The Act also provides for minimal punishment – imprisonment for just six months for those endangering the life of a transgender person, for instance. It does not provide for reservation in education and jobs for the third gender, as earlier envisaged by the SC judgment.
As the country went into lockdown mode to prevent the spread of the novel coronavirus, there were reports that people suddenly left jobless and without an income were on the verge of starvation. Over 100 cases of suicide have been reported to be caused by distress during the lockdown period, which began on March 25.
As India’s poorest and most vulnerable – among them transgender people – struggle to make ends meet in this difficult time, activists wonder that the government expects responses on the draft rules by April 30.
Read Also: COVID-19 Lockdown: Transgender Persons Across Maharashtra Struggle Without Income and Ration
Ravie Kiran, who has worked for the rights of the lesbian, gay, bisexual and transgender groups, said: “There are other things that are the priority now, like arranging food and shelter. There are transgender sex workers suddenly stranded with no income or rations.
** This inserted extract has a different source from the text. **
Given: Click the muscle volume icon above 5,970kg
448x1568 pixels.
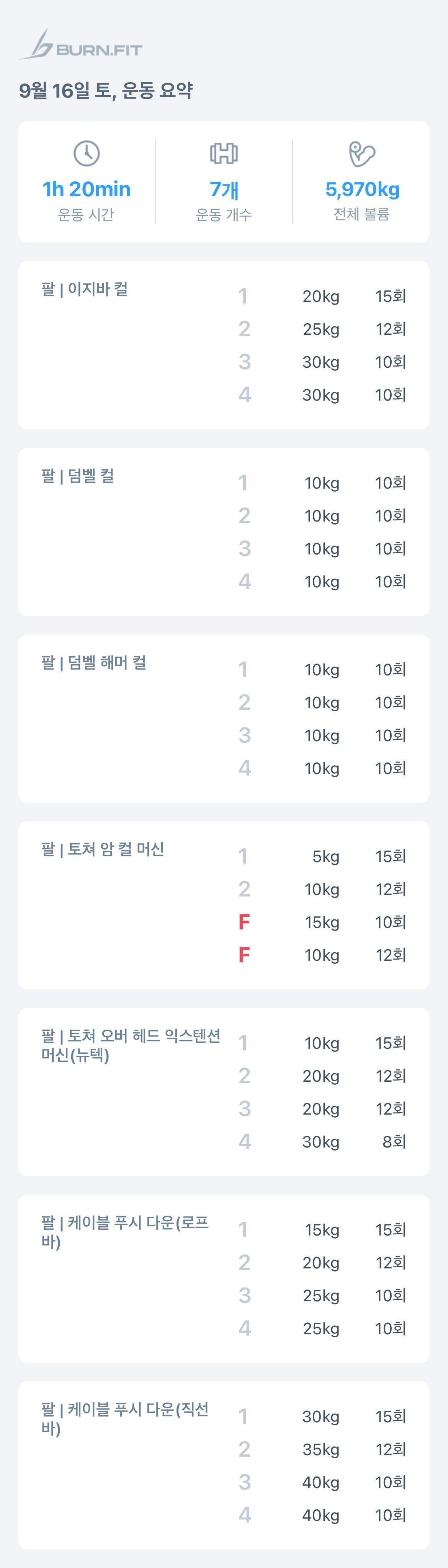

Why was this draft released at this time, and with such a short deadline? If the government was really so keen on notifying the rules early, it could have circulated a video in the local languages for people who will be affected to understand and express their opinions. The draft is in English and available online. How many members of the transgender community will even know such a thing exists? Has democracy died?”
In the normal course, for public consultations of draft policy, a time of at least 30 days is allowed for responses.
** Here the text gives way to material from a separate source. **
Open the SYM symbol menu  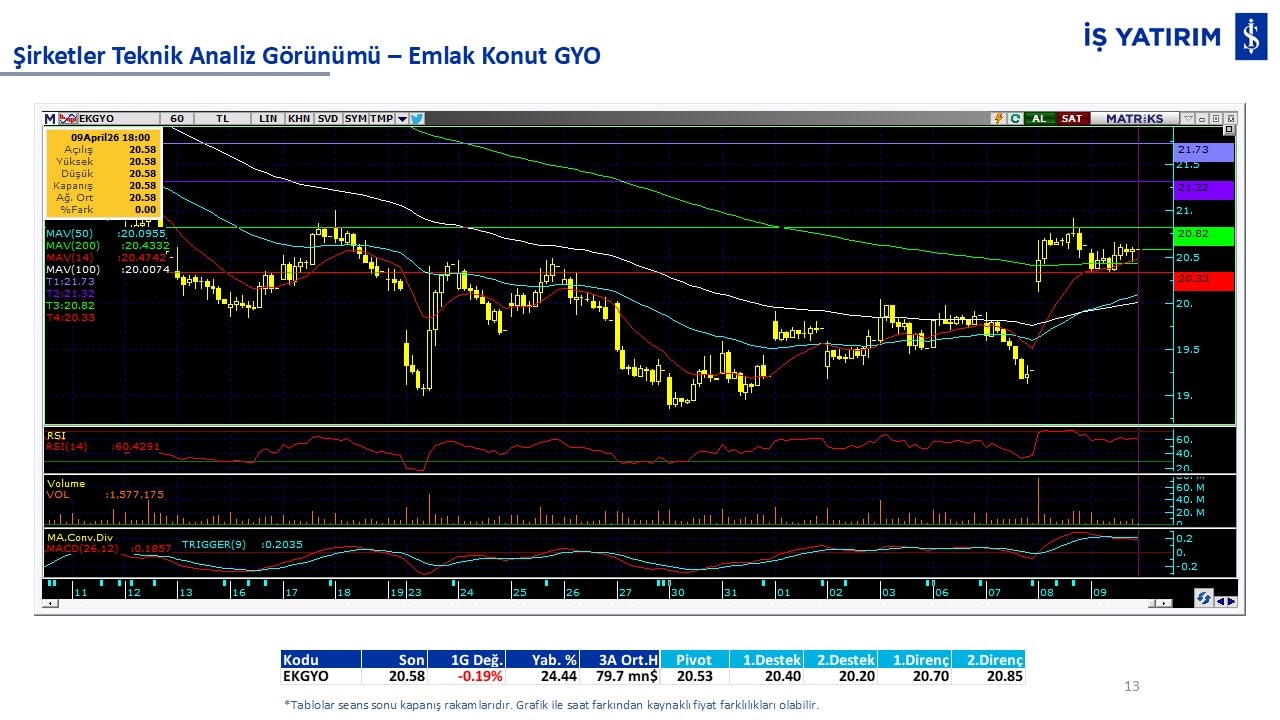pos(355,118)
Arun PS, who runs a website that tracks all government policy drafts and the process of public consultation, said: “Several important policy drafts have been circulated while the country was in lockdown. The draft Environment Impact Assessment notification has provisions that go against the protection of the environment. Bringing it out in the midst of a national crisis is not exactly in the interests of upholding democratic procedure. The draft rules for Transgender Persons Act will probably not get the attention of the people it is meant for, at a time like this. These are worrying – because this cannot be mere oversight; it seems like keeping the people in the dark is government strategy.”
The writer is a freelance journalist. This report emerged from studies conducted as part of the 'Reclaiming the right to privacy fellowship' offered by the Centre for Internet and Society.